0

We're running a threaded ruby server (Puma), and have seen serious performance issues with our Sinatra app. Specifically, something as simple as Thread.pass can take over 2s. How is it possible that a server with 16 threads can take over 2s to return control to a thread? Is the Ruby scheduler that bad, or is there something we can do to fix this?

Details:

  • Ruby implementation: MRI 2.1
  • Sinatra App
  • Running on Heroku 1x dynos
  • Puma server, running 16 threads, 1 process
  • Some routes are doing fairly heavy work, but routes doing almost no work are impacted
  • Over 100MB in free memory

Thanks in advance!

scosman
  • 2,343
  • 18
  • 34
  • FYI: the answer ended up being our Heroku's virtualization layer starving us of CPU. We were not even getting the equivalent of 1 dedicated CPU (they advertise 4). Dedicated hosts fixed the issue. – scosman May 16 '16 at 18:42

2 Answers2

0

The time that Thread.pass takes is a non-specified value, it may take 10s or it might not pass at all (i.e. continue execution immediately).

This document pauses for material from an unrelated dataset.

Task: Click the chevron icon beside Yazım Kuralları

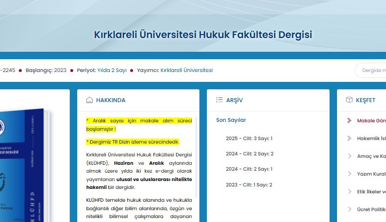Action: [x=349, y=174]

Thread.pass is more of a hint or a suggestion.

nort
  • 1,625
  • 13
  • 12
  • `Thread.pass` being a hint/suggestion isn't the issue, I am definitely seeing it pass. The performance of the scheduler is the issue. I'm not looking for a realtime guarantee, but frequent 2+ second delays with only 16 threads is incredibly poor (over 125ms per thread - it's round robin). – scosman Jun 29 '15 at 18:11
  • Are the threads performing approximately 125ms of work? Are they saturated / CPU bound? – nort Jun 30 '15 at 05:27
  • Some are performing more than 125ms, but the system time-slice time is 10ms. They theoretical max for a non blocking round-robin pass (like Thread.pass) should be 160ms for 16 threads, and I'm seeing > 10x that. – scosman Jun 30 '15 at 13:08
0

Long story short: it's the heroku virtual machine.

Sometimes your whole virtual machine pauses, so the program (in whatever language) just stops responding for a few seconds. Running on dedicated boxes 100% resolved this issue. Heroku 1x/2x dynos don't really seem reliable for applications where multi-seconds pauses are unacceptable. I get that sharing resources is needed, but completely pausing the world for multiple seconds is too much. Seems like their scheduling could use some work.

scosman
  • 2,343
  • 18
  • 34